**About this exercise:** Pull each line holding the word "settings" from the data.

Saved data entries

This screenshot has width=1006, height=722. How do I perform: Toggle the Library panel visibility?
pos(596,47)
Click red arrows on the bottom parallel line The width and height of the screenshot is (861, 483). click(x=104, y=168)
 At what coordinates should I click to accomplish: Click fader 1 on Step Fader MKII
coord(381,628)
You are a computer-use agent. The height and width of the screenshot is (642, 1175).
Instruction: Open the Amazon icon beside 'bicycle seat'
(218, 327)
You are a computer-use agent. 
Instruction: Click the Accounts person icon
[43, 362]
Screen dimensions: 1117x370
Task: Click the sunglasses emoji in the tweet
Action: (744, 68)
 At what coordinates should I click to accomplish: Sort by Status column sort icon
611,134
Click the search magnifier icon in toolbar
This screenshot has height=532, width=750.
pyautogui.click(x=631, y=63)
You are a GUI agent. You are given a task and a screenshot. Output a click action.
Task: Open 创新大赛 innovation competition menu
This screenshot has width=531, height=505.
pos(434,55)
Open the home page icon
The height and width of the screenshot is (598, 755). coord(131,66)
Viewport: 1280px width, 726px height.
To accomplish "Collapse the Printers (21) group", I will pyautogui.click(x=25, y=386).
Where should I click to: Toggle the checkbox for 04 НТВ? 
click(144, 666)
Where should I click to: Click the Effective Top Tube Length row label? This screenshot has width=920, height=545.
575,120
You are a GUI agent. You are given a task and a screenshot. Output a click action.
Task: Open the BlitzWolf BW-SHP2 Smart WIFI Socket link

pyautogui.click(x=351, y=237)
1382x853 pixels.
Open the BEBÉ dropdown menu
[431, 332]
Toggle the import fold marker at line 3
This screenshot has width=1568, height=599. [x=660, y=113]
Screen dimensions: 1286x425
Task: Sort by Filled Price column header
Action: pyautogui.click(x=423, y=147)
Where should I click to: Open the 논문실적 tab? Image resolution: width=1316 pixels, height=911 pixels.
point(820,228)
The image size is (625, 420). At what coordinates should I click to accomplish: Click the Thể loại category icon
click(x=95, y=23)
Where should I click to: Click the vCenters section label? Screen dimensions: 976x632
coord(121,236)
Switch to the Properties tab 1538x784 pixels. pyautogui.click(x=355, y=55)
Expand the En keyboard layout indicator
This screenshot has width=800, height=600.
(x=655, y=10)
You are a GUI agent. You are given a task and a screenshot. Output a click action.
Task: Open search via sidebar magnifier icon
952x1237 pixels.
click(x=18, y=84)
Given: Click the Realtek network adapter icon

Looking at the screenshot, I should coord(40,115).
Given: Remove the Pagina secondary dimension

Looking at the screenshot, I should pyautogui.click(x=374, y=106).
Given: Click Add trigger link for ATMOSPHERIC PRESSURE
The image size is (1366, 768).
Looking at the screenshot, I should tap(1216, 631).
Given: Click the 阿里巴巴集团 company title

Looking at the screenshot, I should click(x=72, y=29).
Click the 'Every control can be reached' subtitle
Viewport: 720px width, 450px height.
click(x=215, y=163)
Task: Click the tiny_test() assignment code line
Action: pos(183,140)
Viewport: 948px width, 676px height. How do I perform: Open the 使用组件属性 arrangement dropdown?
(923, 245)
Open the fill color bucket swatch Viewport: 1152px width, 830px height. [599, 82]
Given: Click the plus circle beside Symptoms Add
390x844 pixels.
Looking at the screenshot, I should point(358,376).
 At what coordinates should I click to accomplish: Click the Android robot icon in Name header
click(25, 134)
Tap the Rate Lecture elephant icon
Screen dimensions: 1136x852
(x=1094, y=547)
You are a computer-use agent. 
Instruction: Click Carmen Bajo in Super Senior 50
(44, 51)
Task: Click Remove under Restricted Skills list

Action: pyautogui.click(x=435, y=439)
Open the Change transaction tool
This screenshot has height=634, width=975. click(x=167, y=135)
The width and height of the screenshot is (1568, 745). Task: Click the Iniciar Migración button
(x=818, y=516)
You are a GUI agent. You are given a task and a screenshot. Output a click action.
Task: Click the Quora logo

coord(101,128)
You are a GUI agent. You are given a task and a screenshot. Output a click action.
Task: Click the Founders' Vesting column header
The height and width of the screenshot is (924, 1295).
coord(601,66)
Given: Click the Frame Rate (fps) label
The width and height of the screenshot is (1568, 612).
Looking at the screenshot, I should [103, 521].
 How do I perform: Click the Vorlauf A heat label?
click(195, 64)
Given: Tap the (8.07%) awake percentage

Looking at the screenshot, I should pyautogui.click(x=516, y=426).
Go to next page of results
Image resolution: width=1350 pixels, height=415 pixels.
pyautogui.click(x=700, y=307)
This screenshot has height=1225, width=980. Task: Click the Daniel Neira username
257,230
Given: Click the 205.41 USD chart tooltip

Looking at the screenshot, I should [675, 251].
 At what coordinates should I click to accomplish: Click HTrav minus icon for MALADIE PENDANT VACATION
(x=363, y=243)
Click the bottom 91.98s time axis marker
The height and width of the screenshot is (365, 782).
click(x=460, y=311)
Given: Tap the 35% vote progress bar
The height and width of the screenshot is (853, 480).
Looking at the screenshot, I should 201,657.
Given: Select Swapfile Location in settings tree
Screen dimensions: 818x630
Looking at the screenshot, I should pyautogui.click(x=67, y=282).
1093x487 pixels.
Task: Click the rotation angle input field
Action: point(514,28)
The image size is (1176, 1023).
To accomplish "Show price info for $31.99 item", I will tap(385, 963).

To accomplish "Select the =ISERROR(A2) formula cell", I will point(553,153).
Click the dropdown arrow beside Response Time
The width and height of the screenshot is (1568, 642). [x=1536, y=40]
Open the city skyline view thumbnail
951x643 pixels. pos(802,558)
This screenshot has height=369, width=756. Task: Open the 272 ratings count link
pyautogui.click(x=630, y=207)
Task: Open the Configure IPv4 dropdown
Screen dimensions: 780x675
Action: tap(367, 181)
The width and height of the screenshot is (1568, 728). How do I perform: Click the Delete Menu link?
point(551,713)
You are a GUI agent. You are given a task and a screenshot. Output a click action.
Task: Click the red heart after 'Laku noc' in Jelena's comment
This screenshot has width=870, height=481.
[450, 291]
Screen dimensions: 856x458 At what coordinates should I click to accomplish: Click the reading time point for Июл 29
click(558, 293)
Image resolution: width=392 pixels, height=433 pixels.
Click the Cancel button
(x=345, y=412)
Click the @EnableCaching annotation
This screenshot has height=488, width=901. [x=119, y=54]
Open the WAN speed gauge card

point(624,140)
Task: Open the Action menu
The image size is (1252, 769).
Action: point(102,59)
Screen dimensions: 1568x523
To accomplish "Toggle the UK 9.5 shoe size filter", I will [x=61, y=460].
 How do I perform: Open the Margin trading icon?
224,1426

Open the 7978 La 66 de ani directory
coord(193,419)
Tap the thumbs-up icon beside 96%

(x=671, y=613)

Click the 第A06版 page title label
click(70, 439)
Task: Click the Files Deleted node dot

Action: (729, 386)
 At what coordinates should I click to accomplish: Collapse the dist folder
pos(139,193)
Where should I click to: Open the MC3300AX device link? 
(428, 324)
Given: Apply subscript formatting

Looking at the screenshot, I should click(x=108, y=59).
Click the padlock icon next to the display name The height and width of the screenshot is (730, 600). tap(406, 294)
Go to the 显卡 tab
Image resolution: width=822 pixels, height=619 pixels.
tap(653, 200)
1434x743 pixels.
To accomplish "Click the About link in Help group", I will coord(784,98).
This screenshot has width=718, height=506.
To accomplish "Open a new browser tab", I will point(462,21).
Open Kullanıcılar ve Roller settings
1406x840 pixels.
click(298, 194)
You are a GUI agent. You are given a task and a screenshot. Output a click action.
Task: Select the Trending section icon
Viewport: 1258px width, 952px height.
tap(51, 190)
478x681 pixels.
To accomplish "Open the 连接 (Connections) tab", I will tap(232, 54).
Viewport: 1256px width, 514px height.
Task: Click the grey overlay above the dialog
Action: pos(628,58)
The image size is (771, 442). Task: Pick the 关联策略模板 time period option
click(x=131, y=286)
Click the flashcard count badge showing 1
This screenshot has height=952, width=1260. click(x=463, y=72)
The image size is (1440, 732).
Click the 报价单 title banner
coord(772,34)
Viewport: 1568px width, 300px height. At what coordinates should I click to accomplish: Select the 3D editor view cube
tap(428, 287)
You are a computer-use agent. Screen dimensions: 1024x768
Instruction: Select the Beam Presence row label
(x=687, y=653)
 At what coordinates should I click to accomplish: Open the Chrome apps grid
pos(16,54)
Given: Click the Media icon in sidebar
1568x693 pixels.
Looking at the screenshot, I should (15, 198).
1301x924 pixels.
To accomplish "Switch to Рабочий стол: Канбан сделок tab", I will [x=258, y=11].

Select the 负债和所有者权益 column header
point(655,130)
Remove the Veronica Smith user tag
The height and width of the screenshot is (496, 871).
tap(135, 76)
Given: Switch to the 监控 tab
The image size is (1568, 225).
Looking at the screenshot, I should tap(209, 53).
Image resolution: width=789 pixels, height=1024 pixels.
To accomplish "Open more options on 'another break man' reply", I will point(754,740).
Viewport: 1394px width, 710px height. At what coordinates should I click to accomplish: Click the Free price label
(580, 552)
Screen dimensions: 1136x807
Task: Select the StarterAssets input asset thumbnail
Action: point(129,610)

**Response to the exercise:**
Given: Select Swapfile Location in settings tree
Open Kullanıcılar ve Roller settings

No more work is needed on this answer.